Geezus Chris: A. R. Gurney's Heresy

This undated theater image released by Spin Cycle shows, from left, Steve Mellor, Kathy Najimy, Reg E. Cathey and Annette O’T
This undated theater image released by Spin Cycle shows, from left, Steve Mellor, Kathy Najimy, Reg E. Cathey and Annette O’Toole, in a scene from A.R. Gurney’s new play, "Heresy," currently performing off-Broadway at The Flea Theater in New York. (AP Photo/Spin Cycle, Hunter Canning)

My first play in high school was a production of A. R. Gurney's The Dining Room, in which I learned to identify a pistol-handled knife and got to yell the phrase "anthropological balls." This experience, combined with my enjoyment of more well-known Gurney plays such as The Cocktail Hour and Sylvia, meant that the opportunity to review Gurney's latest play Heresy was one I couldn't ignore. Perhaps my expectations were a bit too high, but the talented folks at The Flea Theater couldn't entirely save this clever concept for a show from what struck me as unfortunately simplistic writing.

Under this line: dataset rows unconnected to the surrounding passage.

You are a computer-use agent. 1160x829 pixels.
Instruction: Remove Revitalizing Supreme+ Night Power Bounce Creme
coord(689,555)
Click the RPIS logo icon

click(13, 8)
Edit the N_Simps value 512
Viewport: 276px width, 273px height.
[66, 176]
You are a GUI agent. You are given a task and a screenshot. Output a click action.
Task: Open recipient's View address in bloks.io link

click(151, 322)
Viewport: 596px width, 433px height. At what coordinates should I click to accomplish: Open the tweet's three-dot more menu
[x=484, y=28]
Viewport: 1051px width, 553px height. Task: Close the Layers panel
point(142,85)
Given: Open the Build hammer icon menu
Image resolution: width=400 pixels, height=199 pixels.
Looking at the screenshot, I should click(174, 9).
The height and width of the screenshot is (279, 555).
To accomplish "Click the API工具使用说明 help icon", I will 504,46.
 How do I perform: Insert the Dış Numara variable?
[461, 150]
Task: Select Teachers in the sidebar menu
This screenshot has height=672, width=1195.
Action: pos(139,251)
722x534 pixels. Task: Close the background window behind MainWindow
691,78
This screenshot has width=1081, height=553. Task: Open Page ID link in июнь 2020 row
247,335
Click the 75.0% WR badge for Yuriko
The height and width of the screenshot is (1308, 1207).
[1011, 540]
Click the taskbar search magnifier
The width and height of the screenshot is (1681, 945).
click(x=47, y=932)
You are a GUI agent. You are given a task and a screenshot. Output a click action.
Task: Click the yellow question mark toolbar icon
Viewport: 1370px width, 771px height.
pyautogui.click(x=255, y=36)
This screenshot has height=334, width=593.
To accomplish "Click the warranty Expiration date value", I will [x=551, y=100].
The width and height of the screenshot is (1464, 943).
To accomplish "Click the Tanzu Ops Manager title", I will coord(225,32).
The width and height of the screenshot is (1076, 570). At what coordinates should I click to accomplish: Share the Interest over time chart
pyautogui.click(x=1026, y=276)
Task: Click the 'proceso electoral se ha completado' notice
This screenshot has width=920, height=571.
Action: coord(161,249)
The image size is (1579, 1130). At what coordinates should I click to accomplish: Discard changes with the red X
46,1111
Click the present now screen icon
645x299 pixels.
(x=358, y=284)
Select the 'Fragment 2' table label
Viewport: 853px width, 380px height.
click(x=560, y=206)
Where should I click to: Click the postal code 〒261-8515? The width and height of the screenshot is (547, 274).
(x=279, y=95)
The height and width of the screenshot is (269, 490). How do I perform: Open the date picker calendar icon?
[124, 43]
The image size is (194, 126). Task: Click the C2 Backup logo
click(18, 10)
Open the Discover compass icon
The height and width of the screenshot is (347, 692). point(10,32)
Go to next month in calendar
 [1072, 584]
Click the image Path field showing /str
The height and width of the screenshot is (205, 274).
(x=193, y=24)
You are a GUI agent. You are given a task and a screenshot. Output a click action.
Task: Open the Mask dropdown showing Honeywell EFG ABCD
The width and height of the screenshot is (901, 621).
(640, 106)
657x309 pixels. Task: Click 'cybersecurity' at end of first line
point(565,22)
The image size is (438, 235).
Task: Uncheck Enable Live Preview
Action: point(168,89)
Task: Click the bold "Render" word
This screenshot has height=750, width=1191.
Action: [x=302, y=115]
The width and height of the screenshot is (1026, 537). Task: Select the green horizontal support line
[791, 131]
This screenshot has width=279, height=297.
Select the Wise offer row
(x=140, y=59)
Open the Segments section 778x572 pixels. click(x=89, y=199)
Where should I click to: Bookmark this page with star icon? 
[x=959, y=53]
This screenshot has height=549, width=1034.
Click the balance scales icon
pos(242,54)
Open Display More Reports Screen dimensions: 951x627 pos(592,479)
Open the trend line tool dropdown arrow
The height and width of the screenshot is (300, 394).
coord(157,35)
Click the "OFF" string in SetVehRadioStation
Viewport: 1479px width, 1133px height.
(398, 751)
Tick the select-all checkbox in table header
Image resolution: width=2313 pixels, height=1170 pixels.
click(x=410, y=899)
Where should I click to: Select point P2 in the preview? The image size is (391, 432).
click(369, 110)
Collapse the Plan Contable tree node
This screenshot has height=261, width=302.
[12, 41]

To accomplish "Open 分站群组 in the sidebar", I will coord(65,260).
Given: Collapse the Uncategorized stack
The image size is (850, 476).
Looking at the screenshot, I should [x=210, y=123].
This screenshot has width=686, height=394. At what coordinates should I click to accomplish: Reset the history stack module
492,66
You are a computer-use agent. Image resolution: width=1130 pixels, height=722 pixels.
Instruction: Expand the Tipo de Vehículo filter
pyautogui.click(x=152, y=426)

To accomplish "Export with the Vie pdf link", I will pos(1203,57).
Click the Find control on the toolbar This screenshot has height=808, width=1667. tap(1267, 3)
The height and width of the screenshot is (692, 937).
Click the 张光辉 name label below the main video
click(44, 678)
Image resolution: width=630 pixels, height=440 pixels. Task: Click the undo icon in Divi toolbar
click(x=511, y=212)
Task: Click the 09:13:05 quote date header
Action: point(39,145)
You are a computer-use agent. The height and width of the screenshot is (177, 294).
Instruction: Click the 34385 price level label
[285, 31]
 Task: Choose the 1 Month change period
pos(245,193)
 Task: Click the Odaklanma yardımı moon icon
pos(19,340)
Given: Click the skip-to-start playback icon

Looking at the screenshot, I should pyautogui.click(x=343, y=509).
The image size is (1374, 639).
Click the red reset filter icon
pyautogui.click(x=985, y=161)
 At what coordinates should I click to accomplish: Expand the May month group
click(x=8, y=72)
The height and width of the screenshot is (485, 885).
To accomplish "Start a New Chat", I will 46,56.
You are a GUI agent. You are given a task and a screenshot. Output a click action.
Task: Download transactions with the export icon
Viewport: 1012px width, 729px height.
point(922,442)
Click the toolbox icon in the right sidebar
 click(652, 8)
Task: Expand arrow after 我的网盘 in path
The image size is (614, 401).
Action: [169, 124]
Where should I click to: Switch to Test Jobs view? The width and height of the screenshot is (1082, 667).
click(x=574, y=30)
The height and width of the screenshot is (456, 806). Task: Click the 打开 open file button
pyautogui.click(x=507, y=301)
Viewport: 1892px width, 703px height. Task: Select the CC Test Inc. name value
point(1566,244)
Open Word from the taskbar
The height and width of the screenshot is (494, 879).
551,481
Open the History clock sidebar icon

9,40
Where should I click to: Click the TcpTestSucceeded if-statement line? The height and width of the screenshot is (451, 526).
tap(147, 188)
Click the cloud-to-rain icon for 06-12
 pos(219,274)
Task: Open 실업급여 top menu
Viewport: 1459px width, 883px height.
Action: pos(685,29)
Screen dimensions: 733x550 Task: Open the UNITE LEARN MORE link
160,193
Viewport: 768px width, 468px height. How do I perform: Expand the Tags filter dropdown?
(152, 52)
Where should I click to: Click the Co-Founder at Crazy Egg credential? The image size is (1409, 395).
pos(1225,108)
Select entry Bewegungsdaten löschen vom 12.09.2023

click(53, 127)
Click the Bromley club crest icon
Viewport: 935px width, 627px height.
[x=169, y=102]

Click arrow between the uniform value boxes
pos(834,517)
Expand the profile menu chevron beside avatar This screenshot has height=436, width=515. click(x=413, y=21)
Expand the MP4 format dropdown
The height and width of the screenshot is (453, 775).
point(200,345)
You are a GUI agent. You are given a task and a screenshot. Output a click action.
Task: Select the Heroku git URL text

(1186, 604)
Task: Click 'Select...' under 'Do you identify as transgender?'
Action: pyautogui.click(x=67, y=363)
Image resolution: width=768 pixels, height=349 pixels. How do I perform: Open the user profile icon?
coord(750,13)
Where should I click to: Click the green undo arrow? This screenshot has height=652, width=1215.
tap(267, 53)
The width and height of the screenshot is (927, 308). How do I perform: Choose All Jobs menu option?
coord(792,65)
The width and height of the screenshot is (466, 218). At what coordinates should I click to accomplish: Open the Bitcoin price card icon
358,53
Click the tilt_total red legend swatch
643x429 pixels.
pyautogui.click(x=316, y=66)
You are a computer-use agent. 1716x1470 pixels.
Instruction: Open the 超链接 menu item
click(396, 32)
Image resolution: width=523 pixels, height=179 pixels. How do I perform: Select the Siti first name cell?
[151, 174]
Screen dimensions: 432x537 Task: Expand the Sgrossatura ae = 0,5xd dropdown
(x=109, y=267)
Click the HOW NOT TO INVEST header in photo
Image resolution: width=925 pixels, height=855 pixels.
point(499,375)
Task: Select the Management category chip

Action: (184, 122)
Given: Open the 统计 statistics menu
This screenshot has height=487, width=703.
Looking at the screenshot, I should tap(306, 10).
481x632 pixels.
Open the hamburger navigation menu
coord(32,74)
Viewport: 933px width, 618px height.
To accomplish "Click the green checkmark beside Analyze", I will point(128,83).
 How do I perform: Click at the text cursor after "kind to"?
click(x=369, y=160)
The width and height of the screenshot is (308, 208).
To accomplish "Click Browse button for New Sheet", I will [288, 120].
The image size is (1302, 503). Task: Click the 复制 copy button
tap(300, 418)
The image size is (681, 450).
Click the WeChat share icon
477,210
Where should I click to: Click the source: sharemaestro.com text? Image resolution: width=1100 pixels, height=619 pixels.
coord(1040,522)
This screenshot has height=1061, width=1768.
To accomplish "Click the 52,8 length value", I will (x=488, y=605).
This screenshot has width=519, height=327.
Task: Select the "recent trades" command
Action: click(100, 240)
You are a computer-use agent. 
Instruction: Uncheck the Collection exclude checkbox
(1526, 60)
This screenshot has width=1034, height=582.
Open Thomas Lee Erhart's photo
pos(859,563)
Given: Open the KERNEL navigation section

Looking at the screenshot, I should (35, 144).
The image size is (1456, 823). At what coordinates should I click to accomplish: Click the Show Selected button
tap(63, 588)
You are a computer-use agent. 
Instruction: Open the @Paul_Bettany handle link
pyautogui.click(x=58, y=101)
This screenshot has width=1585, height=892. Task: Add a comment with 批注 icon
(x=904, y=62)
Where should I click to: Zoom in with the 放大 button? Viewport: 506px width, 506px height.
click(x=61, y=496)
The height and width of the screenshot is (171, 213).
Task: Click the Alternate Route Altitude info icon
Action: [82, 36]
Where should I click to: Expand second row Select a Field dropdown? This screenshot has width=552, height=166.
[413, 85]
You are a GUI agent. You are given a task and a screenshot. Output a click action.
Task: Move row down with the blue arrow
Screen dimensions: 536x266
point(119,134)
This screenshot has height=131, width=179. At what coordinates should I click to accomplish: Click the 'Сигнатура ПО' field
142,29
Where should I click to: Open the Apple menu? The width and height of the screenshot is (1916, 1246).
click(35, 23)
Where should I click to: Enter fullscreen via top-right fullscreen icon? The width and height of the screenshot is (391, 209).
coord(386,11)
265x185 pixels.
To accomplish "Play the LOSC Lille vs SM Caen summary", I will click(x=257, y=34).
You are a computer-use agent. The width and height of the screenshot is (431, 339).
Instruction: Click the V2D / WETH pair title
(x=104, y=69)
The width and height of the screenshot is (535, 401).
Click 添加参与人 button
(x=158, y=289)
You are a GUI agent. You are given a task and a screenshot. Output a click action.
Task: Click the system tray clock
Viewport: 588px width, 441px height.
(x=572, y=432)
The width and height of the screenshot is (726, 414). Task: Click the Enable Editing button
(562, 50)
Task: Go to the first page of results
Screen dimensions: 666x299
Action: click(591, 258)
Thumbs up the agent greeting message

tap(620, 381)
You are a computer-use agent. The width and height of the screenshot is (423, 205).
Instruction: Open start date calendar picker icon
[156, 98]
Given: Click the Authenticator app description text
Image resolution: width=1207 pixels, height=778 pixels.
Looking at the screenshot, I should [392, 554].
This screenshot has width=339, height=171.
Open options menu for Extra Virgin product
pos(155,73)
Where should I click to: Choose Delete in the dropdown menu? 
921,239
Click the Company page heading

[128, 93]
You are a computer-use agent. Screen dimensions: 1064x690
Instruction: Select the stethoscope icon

Let me backtrack for a second. First of all, the fact that this show was at The Flea was another draw for me. From Future Anxiety to She Kills Monsters to These Seven Sicknesses, I always look forward to their creativity and theatrical imagination. Upon entering the space, I was immediately intrigued. Every time I go into The Flea it looks like a whole new theatre, and this was no exception.

It is immediately obvious that the play will take place in a very "American" political office. Soon we are introduced to Mary (Annette O'Toole) and Joseph (Steve Mellor) who are trying to locate their incarcerated son. They have come to this office to meet with the Prefect Pontius (Reg. E. Cathey), who Joseph and Mary know from when they were younger. The play goes through the philosophical issues that have landed the couple's son in jail, which range from religious to political to social.

The play's seemingly allegorical structure is a smart concept, though its execution is not as inspired. Despite great direction by Jim Simpson, and strong performances by the cast, the characters fall flat. This seems to be due to the fact that they are neither entirely allegorical nor entirely individual, but exist somewhere in between.

This indecision about where the play lives stylistically is not necessarily problematic. In other words, I think a genre identity crisis can be magnificent to watch, and I'm not trying to fault the play for being difficult to categorize. Instead, I felt that the characters are given a great deal of emotions without having any sort of journey. O'Toole's Mary, for example, is wound up tight from beginning to end, which must be emotionally exhausting for O'Toole herself, but was difficult to connect to as an audience member. And Kathy Najimy, whose comic timing is always so excellent, was given a character who is set up for too many laughs for my taste. Najimy is a talented actress, and I would have preferred letting her find the comedy rather than being forced to say punchline after punchline.

I am holding this play to higher standard because of the clever way I know Gurney is capable of writing. Perhaps this piece is meant more as a philosophical cry for attention and information than a piece of entertainment. Yet here again I found that there was very little I found heretical about Heresy. Granted, a great many people could find certain claims about religion and politics expressed in Heresy deeply offensive, but to a downtown theatre audience there is really nothing new here.

Having said this, I do want to say that my friend was completely engaged and enjoyed the play more than I did. This friend is also a doctoral student in Theatre, and someone who also has an extensive history of making, watching, and thinking about theatre. When asked to articulate her experience, she said that she was excited to hear her own thoughts about consumerism, religion, and other topics put up on stage. This is a valid point, and I point it out here to say that something need not be original to be exciting to hear and see in the theatre, as well as to point out my own specific preoccupations with the play's style were not universal.

And I do agree with much of what was said in Heresy, but the simplistic structure and blatant allegory rubbed me the wrong way entirely. An allegory is an invitation from the playwright and cast to the audience to collaborate with them in the process of making meaning. As is, this play is too straightforward to require too much thinking on the audience's part, in my opinion. I waited for things to become more complicated, but I was ultimately disappointed. I do hope that Gurney goes back and does a rewrite, because I'd really like to see this same concept expressed a different way.

Of course, if you haven't spent a great deal of time thinking about the problems of consumerism, religion, and governmental control, then this is fantastic way to become familiar with these issues. As I can tell from my friend's experience, there is certainly something in Heresy for some people, and despite my lackluster feelings about the piece, I will continue to consider myself a fan of Gurney and The Flea.